Josh Aladenoye

No. 69
- Position: Offensive lineman

Personal information
- Born: September 26, 1990 (age 35) Mesquite, Texas, U.S.
- Height: 6 ft 6 in (1.98 m)
- Weight: 325 lb (147 kg)

Career information
- High school: North Mesquite HS
- College: Illinois State

Career history
- 2014: Dallas Cowboys
- 2015: BC Lions
- Stats at CFL.ca (archive)

= Josh Aladenoye =

American gridiron football player (born 1990)

Josh Aladenoye (born September 26, 1990) is an American former Canadian football offensive lineman for the BC Lions of the Canadian Football League (CFL). He previously attended Illinois State University where he played college football for the Redbirds and studied Marketing and Communications.

== Early career ==

Aladenoye played high school football for North Mesquite High School, where he was selected to the all-district team twice. He was ranked as the 36th offensive tackle prospect by Scout.com. Aladenoye committed to attend the University of Oklahoma and play for the Sooners in June 2008 as part of their recruiting class of 2009. He redshirted in 2009. After appearing in 12 games in 2010 at the offensive line, Aladenoye was considered to start as the Sooners' right tackle in 2011 following an injury to Jarvis Jones. He later switched to the defensive tackle position. Aladenoye played 17 games with the Sooners over two years.

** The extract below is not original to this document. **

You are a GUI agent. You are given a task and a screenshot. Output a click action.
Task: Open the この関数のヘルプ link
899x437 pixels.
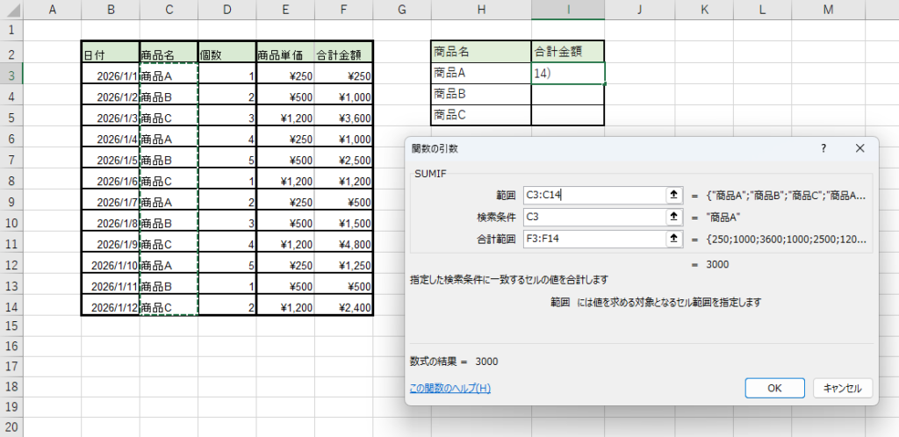[450, 388]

Aladenoye committed to transfer to Illinois State for his remaining two years of eligibility. He was selected to the Missouri Valley Football Conference (MVFC) All-Newcomer team in 2012 and was on the offensive line that allowed only 14 sacks on the season. Aladenoye was also selected as a preseason first-team All-MVFC and second-team All-MVFC in 2013. He started all 24 games in two years with the Redbirds as a left tackle.

== Professional career ==

=== Dallas Cowboys ===

Aladenoye was eligible for the 2014 NFL draft but went undrafted. The Miami Dolphins, Seattle Seahawks, and San Francisco 49ers expressed interest prior to Aladenoye signing as a free agent with the Dallas Cowboys. He was released in the final round of cuts before the start of the regular season.

=== BC Lions ===

Aladenoye was signed by the BC Lions in late May 2015. He was placed on the practice roster at the end of the pre-season. Following a dispute with head coach Jeff Tedford, Aladenoye was released in August. He returned a week later following an injury to left tackle Tommie Draheim, and made his CFL debut at that position on August 20 against the Montreal Alouettes.